Kent County Council has been using extra highways crews to tackle an increase in potholes following the severe weather and flooding over the holiday period.
They are also tackling a record number of jobs to repair damage caused by gale-force winds. Over the Christmas and New Year period the highways management centre, which coordinates work to keep Kent moving, dealt with more than 1,500 calls about fallen trees.
Many highways staff cancelled or postponed holidays over Christmas as flooding closed roads across the county.
Now they are repairing damage on a priority basis. In a number of cases, work can only begin when the water table levels have subsided.
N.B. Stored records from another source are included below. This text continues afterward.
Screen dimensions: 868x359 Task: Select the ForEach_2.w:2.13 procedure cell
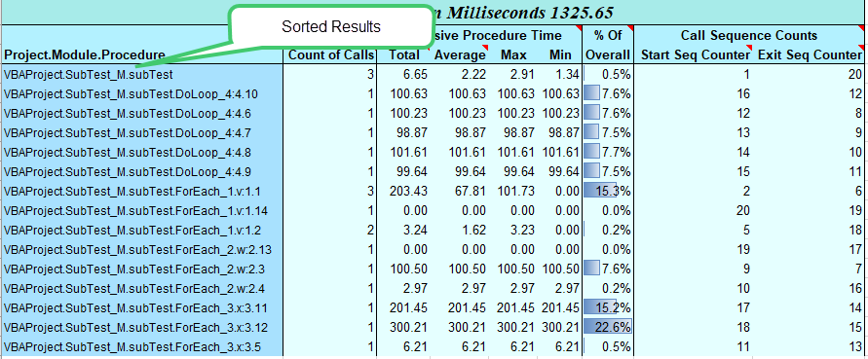(x=143, y=249)
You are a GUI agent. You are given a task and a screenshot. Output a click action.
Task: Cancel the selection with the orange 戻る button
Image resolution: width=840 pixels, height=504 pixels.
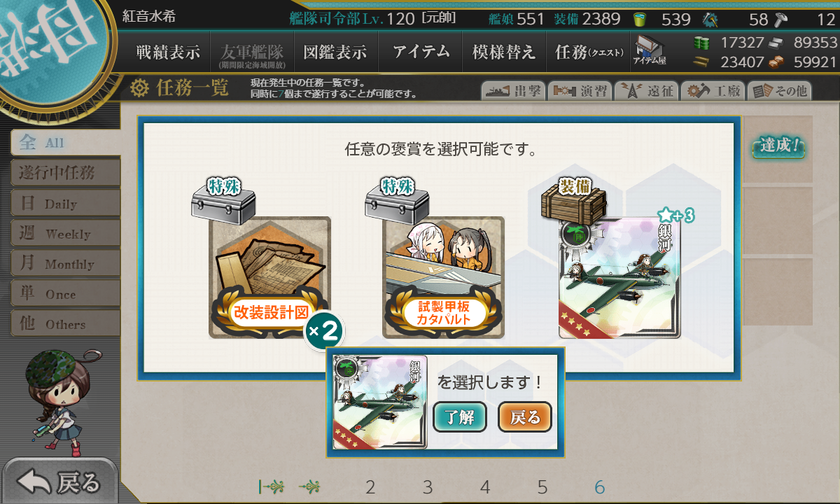[x=525, y=417]
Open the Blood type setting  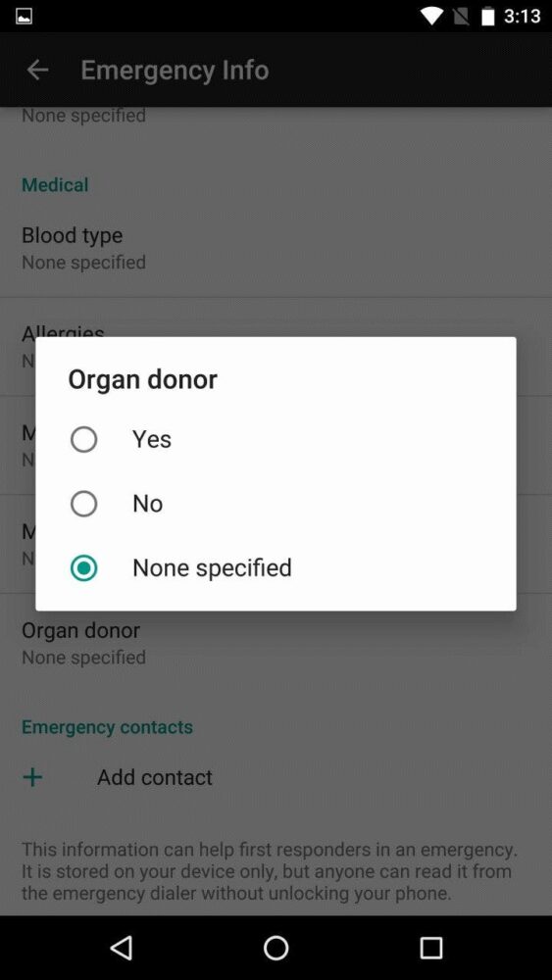click(x=276, y=248)
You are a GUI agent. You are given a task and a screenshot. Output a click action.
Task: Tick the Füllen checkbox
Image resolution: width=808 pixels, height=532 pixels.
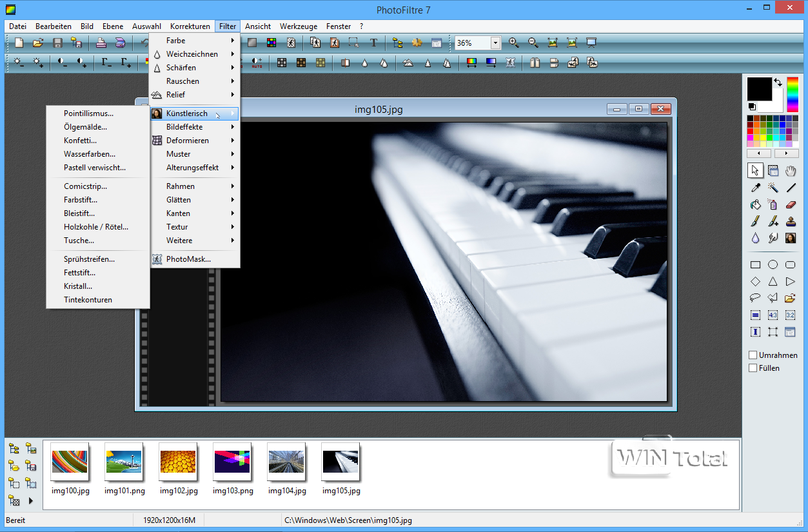click(753, 368)
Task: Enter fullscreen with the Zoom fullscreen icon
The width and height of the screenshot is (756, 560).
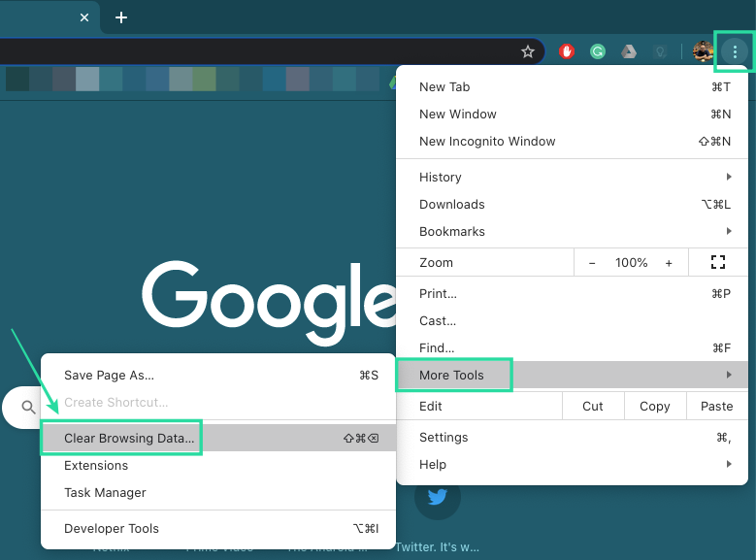Action: [718, 262]
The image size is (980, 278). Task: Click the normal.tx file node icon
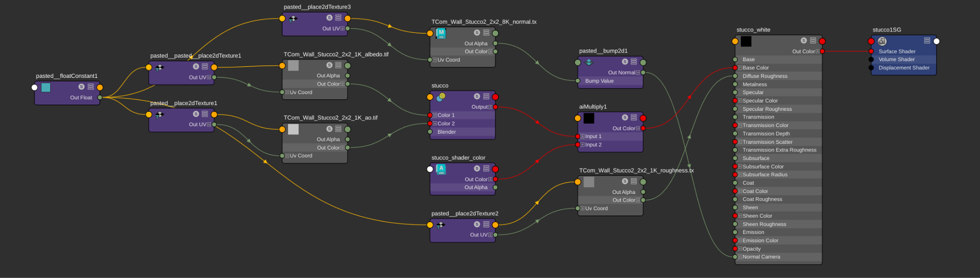point(441,33)
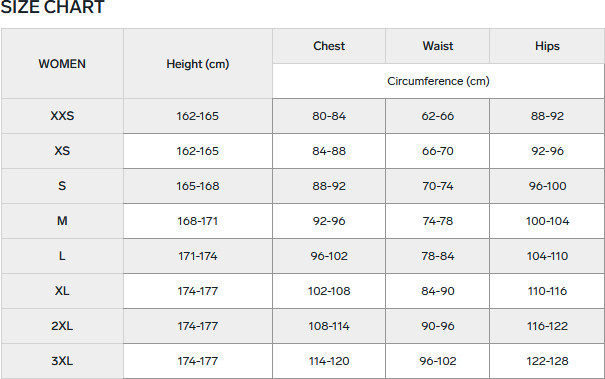The height and width of the screenshot is (379, 605).
Task: Select chest value 92-96
Action: [x=329, y=221]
For instance, asphalt pavement and block-paving repairs can only be carried out when water has drained away and the sub-surface is strong enough.
David Brazier, Kent County Council cabinet member for transport and environment, said: “We are aware that many people suffered as a result of the severe weather. Our roads and infrastructure received a battering too.
“The extreme wet weather will cause potholes and we have geared up to tackle this, making permanent, first-time fixes as the first choice repair process. On occasion we will make a temporary repair until a permanent one can be programmed in.
“We are committed to repairing these within our service standard of 28 days. Our approach to maintenance, though, has meant at the close of the year, we reduced the average time to fix a pothole down to just 14 days.
“Our drainage systems and footpaths have been damaged where trees have been torn out by their roots. This work is also being programmed in for repair.”